Genes Controlling Embryonic Development
Our laboratory studies genes important for embryonic development in mice, and the relation between mutations in these genes and both congenital and acquired human disease. Our analyses focus on the Notch pathway, an evolutionarily conserved cell communication and signaling system, and on genes of the Snail superfamily, which encode transcriptional repressor proteins.
We have created and analyzed numerous genetically engineered mouse models to understand the essential functions of individual components of these pathways. We have also generated mouse models for inherited human disease syndromes such as Alagille syndrome, and for common birth defects such as cleft palate, craniosynostosis, and congenital heart defects, such as outflow tract patterning defects and patent ductus arteriosus. Current areas of interest include the role of Notch ligands in cardiovascular development, and in skeletal muscle and mesenchymal stem cells.

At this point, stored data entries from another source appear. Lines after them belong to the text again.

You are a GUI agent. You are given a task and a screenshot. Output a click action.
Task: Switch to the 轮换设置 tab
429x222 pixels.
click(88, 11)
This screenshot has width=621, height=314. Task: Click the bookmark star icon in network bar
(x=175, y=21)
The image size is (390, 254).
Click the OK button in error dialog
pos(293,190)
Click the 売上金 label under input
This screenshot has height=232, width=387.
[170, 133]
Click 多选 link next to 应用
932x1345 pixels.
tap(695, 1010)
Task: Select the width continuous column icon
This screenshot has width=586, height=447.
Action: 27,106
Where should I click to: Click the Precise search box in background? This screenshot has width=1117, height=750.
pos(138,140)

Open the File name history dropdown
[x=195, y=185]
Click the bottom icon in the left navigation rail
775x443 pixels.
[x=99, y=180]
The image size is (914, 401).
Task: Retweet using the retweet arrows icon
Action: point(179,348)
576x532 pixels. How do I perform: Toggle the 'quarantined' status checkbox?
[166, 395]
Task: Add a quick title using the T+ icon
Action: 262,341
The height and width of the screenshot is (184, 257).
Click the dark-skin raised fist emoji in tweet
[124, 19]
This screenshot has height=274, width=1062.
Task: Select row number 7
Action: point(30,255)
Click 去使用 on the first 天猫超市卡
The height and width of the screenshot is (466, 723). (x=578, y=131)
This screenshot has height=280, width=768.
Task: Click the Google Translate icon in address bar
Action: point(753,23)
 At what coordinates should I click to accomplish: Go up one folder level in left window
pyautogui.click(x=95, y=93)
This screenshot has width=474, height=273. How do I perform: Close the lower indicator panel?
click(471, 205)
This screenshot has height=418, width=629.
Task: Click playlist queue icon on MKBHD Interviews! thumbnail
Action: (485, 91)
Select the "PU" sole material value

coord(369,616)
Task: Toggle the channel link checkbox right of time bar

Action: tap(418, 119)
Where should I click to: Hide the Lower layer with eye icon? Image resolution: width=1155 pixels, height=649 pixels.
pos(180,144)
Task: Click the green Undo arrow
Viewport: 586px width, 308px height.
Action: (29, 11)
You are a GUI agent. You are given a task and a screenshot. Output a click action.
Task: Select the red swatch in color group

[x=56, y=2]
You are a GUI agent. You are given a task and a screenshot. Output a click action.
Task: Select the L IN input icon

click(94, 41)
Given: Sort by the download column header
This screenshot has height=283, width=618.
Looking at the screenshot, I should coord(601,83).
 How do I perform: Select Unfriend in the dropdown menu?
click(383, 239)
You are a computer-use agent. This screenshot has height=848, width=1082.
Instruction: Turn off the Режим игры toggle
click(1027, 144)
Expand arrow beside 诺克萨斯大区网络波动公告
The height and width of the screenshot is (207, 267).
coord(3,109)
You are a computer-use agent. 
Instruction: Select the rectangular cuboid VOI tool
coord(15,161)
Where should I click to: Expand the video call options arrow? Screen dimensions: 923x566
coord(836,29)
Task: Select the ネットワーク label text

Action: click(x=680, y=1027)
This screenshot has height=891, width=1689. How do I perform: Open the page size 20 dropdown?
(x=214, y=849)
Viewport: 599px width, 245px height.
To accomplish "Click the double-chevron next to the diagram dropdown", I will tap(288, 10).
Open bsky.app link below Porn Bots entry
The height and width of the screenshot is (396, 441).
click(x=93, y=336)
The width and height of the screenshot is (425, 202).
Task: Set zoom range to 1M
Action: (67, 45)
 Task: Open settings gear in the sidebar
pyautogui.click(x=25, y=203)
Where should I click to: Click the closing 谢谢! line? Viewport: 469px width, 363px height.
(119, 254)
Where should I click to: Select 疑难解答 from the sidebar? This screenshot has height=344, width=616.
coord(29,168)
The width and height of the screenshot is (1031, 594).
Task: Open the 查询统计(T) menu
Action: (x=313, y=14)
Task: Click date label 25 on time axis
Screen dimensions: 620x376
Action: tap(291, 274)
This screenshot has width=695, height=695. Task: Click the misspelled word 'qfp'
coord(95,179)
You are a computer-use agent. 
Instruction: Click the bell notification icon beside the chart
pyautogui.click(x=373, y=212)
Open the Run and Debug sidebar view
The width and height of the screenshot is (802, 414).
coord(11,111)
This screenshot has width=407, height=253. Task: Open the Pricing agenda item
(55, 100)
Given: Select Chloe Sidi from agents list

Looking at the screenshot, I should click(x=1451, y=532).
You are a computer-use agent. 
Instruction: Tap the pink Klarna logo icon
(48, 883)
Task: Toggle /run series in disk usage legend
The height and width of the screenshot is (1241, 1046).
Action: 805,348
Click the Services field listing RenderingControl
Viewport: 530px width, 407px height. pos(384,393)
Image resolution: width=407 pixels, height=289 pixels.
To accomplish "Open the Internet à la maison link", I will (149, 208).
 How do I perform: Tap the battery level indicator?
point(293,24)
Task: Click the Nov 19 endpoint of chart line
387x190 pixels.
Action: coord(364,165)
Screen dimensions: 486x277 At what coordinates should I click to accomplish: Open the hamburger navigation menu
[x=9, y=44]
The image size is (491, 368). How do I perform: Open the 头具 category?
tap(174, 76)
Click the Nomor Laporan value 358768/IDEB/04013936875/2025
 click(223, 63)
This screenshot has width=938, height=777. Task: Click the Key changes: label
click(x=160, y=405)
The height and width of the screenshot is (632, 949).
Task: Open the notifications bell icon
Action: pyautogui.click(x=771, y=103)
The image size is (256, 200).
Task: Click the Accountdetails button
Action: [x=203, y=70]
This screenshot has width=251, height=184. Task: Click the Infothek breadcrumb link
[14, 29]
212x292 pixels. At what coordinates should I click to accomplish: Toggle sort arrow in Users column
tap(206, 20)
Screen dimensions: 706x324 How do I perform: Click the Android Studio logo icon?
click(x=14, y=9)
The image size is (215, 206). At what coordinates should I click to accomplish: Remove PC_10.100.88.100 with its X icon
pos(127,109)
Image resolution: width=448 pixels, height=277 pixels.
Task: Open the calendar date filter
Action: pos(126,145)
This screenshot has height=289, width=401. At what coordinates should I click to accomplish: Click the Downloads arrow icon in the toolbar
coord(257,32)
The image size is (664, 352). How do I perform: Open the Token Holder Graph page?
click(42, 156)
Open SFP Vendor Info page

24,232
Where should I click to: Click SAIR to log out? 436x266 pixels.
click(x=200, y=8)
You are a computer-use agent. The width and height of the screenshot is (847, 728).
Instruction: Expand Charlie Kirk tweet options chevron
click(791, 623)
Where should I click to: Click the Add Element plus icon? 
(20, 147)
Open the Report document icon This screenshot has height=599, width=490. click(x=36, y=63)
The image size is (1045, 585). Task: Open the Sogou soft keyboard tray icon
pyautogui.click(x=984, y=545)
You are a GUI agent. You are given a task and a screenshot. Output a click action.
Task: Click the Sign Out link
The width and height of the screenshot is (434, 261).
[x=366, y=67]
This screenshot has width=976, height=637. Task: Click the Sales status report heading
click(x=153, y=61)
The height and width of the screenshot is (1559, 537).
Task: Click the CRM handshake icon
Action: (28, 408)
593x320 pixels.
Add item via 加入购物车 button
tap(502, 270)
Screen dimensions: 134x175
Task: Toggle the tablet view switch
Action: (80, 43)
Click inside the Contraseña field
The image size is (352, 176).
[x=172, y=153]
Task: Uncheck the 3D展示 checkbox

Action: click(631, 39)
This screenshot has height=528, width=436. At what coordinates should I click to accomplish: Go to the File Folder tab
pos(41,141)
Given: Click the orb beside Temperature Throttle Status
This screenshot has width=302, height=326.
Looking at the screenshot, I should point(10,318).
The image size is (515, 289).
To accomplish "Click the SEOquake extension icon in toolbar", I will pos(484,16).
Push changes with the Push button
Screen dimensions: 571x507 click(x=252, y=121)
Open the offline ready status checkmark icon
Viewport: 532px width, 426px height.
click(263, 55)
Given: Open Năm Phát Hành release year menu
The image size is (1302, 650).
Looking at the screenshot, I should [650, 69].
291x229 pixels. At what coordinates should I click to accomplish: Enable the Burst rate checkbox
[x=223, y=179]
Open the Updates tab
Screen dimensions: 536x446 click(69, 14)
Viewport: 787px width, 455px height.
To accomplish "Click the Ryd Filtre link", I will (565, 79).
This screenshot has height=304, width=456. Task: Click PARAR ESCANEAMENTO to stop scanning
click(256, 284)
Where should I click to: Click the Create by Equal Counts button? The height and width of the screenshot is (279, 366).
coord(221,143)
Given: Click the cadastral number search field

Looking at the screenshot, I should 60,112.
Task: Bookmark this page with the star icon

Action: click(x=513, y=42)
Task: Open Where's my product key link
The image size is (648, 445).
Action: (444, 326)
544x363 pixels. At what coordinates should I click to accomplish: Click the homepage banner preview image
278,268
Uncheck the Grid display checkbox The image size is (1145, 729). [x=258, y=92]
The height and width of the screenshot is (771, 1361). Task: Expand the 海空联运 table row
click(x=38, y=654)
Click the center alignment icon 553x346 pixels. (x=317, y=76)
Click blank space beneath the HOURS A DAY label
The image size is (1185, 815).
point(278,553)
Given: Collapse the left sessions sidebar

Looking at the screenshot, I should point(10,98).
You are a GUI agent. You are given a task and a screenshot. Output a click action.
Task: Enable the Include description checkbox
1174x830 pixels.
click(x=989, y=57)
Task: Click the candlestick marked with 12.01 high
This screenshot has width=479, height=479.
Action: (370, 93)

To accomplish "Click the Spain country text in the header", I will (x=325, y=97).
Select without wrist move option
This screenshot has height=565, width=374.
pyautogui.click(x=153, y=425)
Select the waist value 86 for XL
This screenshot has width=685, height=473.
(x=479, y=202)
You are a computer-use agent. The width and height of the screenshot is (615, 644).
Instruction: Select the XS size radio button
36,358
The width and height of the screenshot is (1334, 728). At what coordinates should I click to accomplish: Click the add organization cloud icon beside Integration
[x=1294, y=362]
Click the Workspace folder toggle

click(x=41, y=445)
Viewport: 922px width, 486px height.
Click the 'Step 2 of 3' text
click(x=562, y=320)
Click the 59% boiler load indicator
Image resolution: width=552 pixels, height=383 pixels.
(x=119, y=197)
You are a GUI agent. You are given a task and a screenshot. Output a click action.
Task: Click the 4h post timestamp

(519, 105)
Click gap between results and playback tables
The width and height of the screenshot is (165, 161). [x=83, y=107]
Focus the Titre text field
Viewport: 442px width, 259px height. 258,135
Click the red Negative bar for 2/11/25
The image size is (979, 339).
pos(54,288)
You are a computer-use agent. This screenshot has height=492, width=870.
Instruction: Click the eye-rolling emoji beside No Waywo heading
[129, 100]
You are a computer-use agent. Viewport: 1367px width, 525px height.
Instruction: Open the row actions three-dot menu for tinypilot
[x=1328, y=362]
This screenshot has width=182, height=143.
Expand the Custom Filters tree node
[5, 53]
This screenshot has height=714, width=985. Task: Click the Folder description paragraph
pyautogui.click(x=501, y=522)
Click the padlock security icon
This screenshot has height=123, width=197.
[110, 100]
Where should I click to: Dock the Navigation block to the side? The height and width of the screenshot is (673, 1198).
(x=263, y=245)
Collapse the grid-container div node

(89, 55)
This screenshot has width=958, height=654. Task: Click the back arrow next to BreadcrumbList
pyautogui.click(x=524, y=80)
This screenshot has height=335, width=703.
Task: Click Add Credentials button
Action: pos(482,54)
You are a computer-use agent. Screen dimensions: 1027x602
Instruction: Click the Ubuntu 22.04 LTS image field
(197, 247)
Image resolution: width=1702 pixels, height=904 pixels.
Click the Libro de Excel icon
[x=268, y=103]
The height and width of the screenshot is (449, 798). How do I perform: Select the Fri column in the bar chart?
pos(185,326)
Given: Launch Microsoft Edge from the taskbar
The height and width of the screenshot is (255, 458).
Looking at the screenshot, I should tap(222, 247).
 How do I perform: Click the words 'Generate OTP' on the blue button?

Figure 1. Defects in embryonic development in Notch pathway mutant mice. In all panels, the control embryo is on the left, with the mutant on the right. A) Patent ductus arteriosus in Jag1 conditional mutant embryos. B) Rib and vertebral defects in Notch-regulated ankyrin repeat (Nrarp) mutant embryos. C) Defects in formation of sensory cells of the inner ear in Jag1 conditional mutant embryos. D) Kidney defects in Notch2 hypomorphic mutant embryos.